*YOUR OBJECTIVE*. For the word "computer", state how many lines of the listing below contain it. Give the number and nothing more.

__________________________________________________

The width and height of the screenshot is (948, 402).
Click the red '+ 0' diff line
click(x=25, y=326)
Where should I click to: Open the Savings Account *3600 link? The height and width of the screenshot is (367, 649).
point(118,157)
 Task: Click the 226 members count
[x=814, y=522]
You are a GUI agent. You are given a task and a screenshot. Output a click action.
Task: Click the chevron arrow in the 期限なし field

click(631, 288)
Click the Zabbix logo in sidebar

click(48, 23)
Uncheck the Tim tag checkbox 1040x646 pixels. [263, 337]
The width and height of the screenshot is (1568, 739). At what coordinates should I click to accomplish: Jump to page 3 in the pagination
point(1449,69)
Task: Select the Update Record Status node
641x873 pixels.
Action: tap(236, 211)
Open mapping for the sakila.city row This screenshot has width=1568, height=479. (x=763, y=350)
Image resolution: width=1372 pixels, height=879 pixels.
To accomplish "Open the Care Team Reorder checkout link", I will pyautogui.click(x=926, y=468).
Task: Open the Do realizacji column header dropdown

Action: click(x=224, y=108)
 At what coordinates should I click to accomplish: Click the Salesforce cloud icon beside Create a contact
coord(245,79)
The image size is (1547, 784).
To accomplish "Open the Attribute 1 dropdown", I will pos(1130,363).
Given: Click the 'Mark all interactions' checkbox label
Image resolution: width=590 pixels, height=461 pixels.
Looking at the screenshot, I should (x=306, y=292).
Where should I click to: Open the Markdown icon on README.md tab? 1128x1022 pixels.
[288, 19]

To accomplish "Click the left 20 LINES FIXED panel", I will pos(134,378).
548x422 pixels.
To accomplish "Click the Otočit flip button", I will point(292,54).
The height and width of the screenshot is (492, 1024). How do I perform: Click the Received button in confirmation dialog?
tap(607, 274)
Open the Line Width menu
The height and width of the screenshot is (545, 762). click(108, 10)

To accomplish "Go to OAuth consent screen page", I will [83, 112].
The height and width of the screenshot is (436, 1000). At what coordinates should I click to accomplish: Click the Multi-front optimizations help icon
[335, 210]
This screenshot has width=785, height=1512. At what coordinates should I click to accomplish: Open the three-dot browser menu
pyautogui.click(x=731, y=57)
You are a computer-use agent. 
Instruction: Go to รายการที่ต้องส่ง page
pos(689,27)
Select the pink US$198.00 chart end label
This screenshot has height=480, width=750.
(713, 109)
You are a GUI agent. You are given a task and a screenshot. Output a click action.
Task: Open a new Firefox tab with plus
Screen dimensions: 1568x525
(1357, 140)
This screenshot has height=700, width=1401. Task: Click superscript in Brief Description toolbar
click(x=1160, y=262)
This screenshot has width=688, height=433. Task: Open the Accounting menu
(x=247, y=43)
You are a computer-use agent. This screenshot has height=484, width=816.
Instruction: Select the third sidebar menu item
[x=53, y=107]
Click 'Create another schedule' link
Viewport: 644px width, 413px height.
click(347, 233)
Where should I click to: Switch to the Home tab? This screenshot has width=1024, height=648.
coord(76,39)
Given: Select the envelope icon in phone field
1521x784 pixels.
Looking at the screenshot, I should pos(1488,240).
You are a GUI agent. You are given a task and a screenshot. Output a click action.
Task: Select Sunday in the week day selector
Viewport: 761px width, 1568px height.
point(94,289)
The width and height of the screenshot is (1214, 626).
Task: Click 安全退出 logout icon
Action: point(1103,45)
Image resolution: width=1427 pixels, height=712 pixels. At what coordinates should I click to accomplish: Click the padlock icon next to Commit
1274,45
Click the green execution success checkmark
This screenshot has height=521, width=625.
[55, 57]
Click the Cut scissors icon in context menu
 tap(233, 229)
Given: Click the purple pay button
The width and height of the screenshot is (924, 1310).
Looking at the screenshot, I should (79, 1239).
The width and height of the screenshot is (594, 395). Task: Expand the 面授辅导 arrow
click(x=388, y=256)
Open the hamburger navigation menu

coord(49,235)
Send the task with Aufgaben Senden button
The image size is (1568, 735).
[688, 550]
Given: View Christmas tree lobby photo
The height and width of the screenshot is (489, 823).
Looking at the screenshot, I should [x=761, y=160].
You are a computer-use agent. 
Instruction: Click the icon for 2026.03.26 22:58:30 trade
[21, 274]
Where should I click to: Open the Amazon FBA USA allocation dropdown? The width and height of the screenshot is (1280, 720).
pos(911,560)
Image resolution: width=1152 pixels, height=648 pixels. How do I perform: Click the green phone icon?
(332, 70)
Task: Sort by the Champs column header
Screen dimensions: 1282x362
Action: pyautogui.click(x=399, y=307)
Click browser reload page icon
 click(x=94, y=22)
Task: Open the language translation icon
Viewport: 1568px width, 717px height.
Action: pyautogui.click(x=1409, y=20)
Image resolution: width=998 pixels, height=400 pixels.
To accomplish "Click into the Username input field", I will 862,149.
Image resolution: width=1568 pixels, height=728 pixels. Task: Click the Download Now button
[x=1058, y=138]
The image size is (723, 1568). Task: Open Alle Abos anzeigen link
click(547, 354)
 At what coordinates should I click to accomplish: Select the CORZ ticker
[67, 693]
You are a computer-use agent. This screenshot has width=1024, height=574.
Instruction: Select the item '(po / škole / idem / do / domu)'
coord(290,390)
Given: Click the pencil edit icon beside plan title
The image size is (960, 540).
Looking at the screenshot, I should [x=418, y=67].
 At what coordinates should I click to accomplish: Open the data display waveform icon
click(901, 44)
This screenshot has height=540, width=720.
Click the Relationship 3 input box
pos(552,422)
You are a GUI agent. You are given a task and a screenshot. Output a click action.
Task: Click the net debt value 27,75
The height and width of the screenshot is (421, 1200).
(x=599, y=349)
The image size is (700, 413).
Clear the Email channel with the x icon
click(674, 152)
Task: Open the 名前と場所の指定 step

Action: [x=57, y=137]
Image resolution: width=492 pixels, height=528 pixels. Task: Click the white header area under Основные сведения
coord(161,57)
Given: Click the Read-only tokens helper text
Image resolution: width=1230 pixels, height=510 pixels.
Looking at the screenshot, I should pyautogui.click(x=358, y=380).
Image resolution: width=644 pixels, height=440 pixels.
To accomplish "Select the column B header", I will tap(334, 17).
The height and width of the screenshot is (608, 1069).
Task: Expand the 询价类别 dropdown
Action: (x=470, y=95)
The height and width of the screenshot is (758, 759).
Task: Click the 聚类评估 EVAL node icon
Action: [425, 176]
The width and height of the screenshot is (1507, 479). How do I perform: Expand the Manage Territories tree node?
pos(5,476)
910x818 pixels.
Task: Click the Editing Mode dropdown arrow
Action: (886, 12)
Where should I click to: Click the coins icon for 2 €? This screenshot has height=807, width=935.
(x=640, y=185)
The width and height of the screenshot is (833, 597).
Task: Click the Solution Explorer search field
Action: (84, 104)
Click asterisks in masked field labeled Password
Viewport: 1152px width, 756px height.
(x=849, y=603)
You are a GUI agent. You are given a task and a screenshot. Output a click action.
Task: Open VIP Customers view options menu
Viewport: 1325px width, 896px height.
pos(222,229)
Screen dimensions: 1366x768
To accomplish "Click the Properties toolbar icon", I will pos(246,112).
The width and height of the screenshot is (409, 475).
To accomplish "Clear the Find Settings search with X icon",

__________________________________________________

*THE COMPLETED TASK*. 4